▶ _Goal of the exercise_:
Transcribe exactly the lines that fall between the one holding "Döbeln (275, 225)" and the one holding "智慧財產權 (723, 219)", inclusive, from the entries below.

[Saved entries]
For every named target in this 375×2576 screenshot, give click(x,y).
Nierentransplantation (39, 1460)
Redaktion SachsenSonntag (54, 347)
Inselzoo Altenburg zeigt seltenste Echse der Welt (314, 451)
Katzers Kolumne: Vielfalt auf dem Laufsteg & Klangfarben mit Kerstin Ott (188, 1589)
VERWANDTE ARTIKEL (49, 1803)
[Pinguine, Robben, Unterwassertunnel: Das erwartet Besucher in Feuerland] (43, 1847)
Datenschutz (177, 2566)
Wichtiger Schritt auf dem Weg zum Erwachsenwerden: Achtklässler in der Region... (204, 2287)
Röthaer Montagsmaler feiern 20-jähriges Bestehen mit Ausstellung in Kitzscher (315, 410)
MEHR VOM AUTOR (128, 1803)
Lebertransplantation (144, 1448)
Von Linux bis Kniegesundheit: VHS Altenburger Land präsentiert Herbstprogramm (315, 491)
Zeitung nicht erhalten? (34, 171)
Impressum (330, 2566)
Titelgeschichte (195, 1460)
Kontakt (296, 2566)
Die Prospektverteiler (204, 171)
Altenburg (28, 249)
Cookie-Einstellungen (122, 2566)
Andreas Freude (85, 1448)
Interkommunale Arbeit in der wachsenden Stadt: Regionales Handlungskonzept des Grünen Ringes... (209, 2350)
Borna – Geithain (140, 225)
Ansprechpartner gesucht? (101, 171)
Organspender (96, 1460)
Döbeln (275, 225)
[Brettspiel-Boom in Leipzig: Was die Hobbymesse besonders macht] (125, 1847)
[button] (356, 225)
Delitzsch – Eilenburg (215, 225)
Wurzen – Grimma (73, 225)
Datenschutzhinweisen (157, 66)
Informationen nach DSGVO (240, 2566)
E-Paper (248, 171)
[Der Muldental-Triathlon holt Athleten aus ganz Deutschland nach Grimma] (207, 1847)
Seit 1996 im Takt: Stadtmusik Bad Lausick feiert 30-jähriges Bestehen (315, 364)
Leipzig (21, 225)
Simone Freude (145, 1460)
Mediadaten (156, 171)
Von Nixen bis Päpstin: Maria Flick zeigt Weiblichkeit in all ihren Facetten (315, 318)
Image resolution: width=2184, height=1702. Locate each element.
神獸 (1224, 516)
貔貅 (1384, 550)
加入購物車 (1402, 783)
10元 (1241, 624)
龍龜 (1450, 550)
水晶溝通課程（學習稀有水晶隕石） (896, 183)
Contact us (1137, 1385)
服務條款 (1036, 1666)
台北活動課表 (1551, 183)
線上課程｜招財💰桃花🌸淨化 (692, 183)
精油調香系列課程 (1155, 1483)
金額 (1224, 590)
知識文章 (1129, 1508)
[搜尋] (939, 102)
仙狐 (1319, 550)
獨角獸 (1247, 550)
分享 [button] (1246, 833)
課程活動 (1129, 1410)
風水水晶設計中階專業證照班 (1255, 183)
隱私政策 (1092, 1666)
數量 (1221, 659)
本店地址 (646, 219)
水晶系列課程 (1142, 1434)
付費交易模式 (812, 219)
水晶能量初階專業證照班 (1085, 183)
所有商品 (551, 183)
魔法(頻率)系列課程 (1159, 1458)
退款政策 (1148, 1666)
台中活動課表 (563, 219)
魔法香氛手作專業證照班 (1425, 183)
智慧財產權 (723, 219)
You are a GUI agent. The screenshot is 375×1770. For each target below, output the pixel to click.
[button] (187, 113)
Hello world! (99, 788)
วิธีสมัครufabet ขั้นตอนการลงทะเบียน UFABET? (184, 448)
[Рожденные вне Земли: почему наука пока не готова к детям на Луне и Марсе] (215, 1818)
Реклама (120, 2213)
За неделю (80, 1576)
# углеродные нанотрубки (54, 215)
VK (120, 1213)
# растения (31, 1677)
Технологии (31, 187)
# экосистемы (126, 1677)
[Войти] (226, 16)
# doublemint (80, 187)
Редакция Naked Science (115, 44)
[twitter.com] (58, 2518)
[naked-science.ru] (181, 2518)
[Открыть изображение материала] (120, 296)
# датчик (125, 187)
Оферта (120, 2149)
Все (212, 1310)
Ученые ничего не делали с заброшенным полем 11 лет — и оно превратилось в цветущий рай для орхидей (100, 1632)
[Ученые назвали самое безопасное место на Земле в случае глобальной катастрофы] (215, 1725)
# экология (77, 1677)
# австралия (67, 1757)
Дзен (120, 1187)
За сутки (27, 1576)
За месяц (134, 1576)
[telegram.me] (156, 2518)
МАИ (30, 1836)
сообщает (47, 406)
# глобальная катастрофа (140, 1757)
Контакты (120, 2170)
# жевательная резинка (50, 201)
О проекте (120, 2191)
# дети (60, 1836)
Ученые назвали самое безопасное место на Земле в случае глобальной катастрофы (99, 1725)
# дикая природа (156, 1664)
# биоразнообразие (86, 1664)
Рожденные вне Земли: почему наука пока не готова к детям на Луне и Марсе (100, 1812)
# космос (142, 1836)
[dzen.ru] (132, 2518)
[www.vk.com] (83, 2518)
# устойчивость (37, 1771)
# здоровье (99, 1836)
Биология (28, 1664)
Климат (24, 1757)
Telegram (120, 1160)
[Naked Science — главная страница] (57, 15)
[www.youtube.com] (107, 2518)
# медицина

▶ _Exercise result_:
Döbeln (275, 225)
[Brettspiel-Boom in Leipzig: Was die Hobbymesse besonders macht] (125, 1847)
[button] (356, 225)
Delitzsch – Eilenburg (215, 225)
Wurzen – Grimma (73, 225)
Datenschutzhinweisen (157, 66)
Informationen nach DSGVO (240, 2566)
E-Paper (248, 171)
[Der Muldental-Triathlon holt Athleten aus ganz Deutschland nach Grimma] (207, 1847)
Seit 1996 im Takt: Stadtmusik Bad Lausick feiert 30-jähriges Bestehen (315, 364)
Leipzig (21, 225)
Simone Freude (145, 1460)
Mediadaten (156, 171)
Von Nixen bis Päpstin: Maria Flick zeigt Weiblichkeit in all ihren Facetten (315, 318)
Image resolution: width=2184, height=1702. Locate each element.
神獸 (1224, 516)
貔貅 (1384, 550)
加入購物車 (1402, 783)
10元 (1241, 624)
龍龜 (1450, 550)
水晶溝通課程（學習稀有水晶隕石） (896, 183)
Contact us (1137, 1385)
服務條款 (1036, 1666)
台北活動課表 (1551, 183)
線上課程｜招財💰桃花🌸淨化 (692, 183)
精油調香系列課程 (1155, 1483)
金額 (1224, 590)
知識文章 (1129, 1508)
[搜尋] (939, 102)
仙狐 (1319, 550)
獨角獸 (1247, 550)
分享 [button] (1246, 833)
課程活動 (1129, 1410)
風水水晶設計中階專業證照班 (1255, 183)
隱私政策 (1092, 1666)
數量 (1221, 659)
本店地址 (646, 219)
水晶系列課程 (1142, 1434)
付費交易模式 (812, 219)
水晶能量初階專業證照班 (1085, 183)
所有商品 (551, 183)
魔法(頻率)系列課程 (1159, 1458)
退款政策 (1148, 1666)
台中活動課表 (563, 219)
魔法香氛手作專業證照班 (1425, 183)
智慧財產權 (723, 219)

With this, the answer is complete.